第9节

  他们这些算命的都会不定期拿着一些挂坠之类的去开光,有些赶上其他人一起,既有可能拿混了,眼镜也没当回事,但那一批挂坠都卖了,就这一个卖不出去。
  梁鑫接过貔貅挂坠,放在手里把玩,这挂坠不沉轻飘飘的,摸上去也不光滑,倒真是像眼镜所说,不是什么值钱的东西。
  “谢谢了。”
  “客气什么,这东西和你有缘,怎么说它也开过光,你带着它,也许还能保你平安呢。
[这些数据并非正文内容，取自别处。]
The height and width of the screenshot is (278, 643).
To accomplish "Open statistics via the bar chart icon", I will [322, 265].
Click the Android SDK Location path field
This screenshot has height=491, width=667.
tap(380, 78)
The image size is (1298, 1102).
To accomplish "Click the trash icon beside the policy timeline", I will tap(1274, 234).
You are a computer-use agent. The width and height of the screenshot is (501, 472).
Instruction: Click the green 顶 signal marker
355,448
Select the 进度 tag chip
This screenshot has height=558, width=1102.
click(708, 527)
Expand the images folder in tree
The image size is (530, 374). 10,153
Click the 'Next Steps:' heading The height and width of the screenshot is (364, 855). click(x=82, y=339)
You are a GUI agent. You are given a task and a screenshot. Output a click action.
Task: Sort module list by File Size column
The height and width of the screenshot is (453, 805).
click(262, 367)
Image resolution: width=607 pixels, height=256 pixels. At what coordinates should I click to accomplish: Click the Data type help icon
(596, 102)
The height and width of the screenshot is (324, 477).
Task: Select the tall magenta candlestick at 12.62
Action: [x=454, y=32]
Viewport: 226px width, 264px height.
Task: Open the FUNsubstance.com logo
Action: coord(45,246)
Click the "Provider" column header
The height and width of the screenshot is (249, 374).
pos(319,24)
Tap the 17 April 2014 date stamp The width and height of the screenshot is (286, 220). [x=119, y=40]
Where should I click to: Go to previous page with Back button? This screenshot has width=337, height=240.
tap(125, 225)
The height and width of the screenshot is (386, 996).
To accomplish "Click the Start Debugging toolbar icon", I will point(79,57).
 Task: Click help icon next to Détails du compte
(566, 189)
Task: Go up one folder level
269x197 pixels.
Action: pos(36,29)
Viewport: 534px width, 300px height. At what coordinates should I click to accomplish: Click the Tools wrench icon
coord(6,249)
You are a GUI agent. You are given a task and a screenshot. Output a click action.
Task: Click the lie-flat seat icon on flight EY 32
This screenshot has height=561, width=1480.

”
  他们是人不是神,即便是干的是算命驱邪,也保不齐遇到什么自己处理不了的。梁鑫点点头,越看貔貅越是觉得喜欢,眼镜又找了绳子穿上,梁鑫就带在了脖子上。
  告别了眼镜,外面也黑了,这一天光忙活这事了,一分钱也没有赚到。
  梁鑫叹了口气,回到家,三个小鬼早就搬好了桌子,坐在院子里等她,梁鑫炒了一个菜,蒸了一点米饭,见到没有昨天的丰盛,三个小鬼格外的失望。
  梁华从房间里走了出来,看着精神状态也比以前好了很多,眼睛里也有了些光彩。比起上一辈子,现在的梁华话也多了不少。
  “鑫鑫,要是太累就算了。”见到梁鑫有些闷闷不乐,梁华安慰道,“钱……咱们再想办法,不行师父再找以前的朋友借一借……”
  梁鑫摇摇头,她不能放弃,这一世她要把上辈子的遗憾都补回来,而且她也知道,梁华说的再想办法其实是没有办法,只是因为担心她而说的谎。
  梁鑫没有戳穿梁华的谎言,梁华哪里还有朋友,上一辈子梁华从未出过这个院子,除了曾经给他们送过东西的熟人之外,也从没听梁华说起以前的任何事情。
  梁鑫乖巧的一笑,“我这体格好着呢,您忘啦,我小时候大冬天的您让我在院子里拎着水桶扎马步。”
  “谁让你不听话,拿着符咒到处跑。可你也是倔脾气,也不知道求饶,就真的拎着桶站着,当时还刮着风……身上都湿了……还生了病,幸亏你命大,不然师父真是不知道该怎么……”
  梁华唏嘘不已,说到最后才意识到自己差点说漏了嘴,连忙停下,略有些紧张的看了一眼梁鑫,故意转移话题,指着梁鑫脖领处露出的红绳问道,“这是什么?”
  梁鑫把貔貅挂坠摘下来,把今天的事情说了说,怕梁华担心梁鑫只是把大杂院的事情轻描淡写就过了。
  而且遇到牧青源的事情也没有说,上一辈自己因为迷恋牧青源伤透了梁华的心,这一辈子梁鑫已经打定主意痛改前非,就没有必要再让梁华生气了。
  似乎上一辈子梁华就对牧家有些些许的敌意。
  梁华拿在手里把玩,摸了半天,只是得出一个结论,这块吊坠不是塑料也不是玻璃,而是一块品质非常低下的玉坠,也就比石头强一点,但是质量却轻的多。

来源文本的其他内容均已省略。